You are expected to read the material to be covered in each lecture before coming to the class. The lectures will not cover all the material listed in the schedule, and they are not designed to be a substitute for the text. The lectures will consist mainly of illustrating concepts with experiments and demonstrations, discussing any additional material omitted in the text, pointing out subtle points and common mistakes, and asking questions to find out and clarify misconceptions. The homework and exams will be based on materials covered in lectures as well as those listed in the schedule.

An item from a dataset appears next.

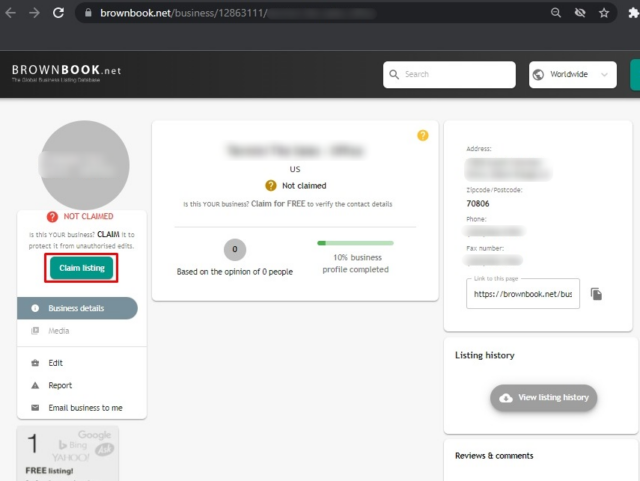The width and height of the screenshot is (640, 481).
Task: Select Email business to me
Action: pyautogui.click(x=84, y=408)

You are expected to attend classes regularly. You will benefit enormously if you read the scheduled sections from the text before coming to each lecture. Modern physics contains many concepts that are apparently quite counter-intuitive. Developing the necessary concepts and physical intuition does not happen in a 50 minute period, but rather over a longer period as you see, think about, and "repeat" a new concept. The lecture is only the third part of this process.
The course will cover a lot of novel material, and you should be prepared to invest a significant amount of time in it. The daily quizzes are not only important for grades, but they are also an integral part of the course and will allow you as well as the instructor to detect any gaps in your understanding of these novel concepts early. The goal of this course is to understand the concepts not simply to know which equation to plug in during the exams.

Working/studying with a group of classmates is a good method of assimilating a new concept and the related problem solving techniques, however, your homework sets are expected to be solely your own work. Copying homework solutions from classmates violates the university's academic honesty policy, and will not help you in answering the in-class quiz and exam questions.

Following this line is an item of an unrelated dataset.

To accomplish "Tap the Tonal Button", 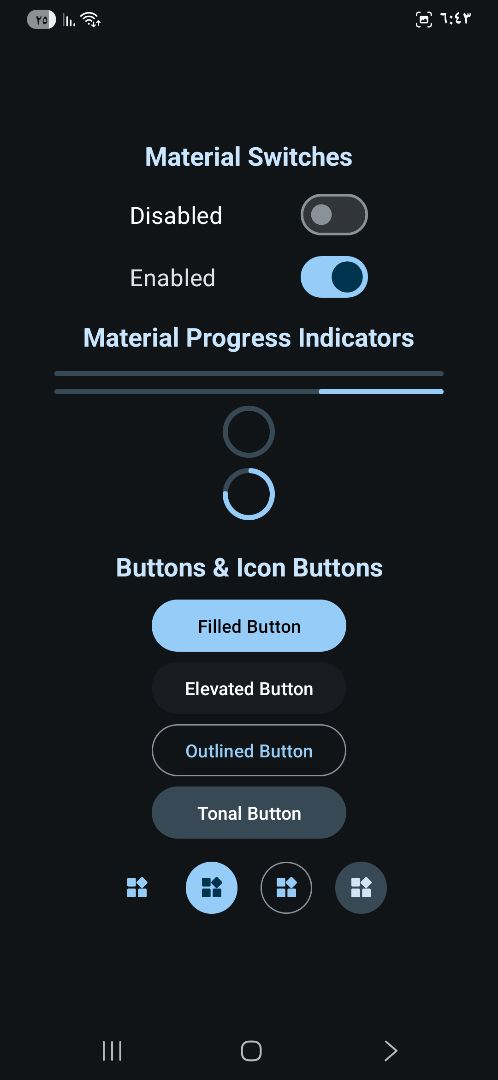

You will need to register for HITT Clickers in order to be able to participate in daily quizzes. Please go to the following website and register immediately:
HITT registration website:
For any problems, contact John Mocko at mail

There will be daily quizzes, so please remember to bring your HITT clickers to each class. Occasionally, the clickers can fail to operate properly, or you may not be able to attend class on a given day. Consequently, 10% of the total number of quiz questions asked during the semester will be considered as `technical drops'. Thus, if 50 total questions are asked, you will be allowed to drop 5 of your lowest scoring responses.

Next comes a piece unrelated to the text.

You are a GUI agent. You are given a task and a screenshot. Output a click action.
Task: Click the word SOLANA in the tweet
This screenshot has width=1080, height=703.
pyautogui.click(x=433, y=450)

All University of Florida students are required to abide by the University's Academic Honesty Guidelines and by the Honor Code, which reads as follows:
We, the members of the University of Florida community, pledge to hold ourselves and our peers to the highest standards of honesty and integrity.
On all work submitted for credit by students at the University of Florida, the following pledge is either required or implied: "On my honor, I have neither given nor received unauthorized aid in doing this assignment."

Cheating, plagiarism, or other violations of the Academic Honesty Guidelines will not be tolerated and will be pursued through the University's adjudication procedures.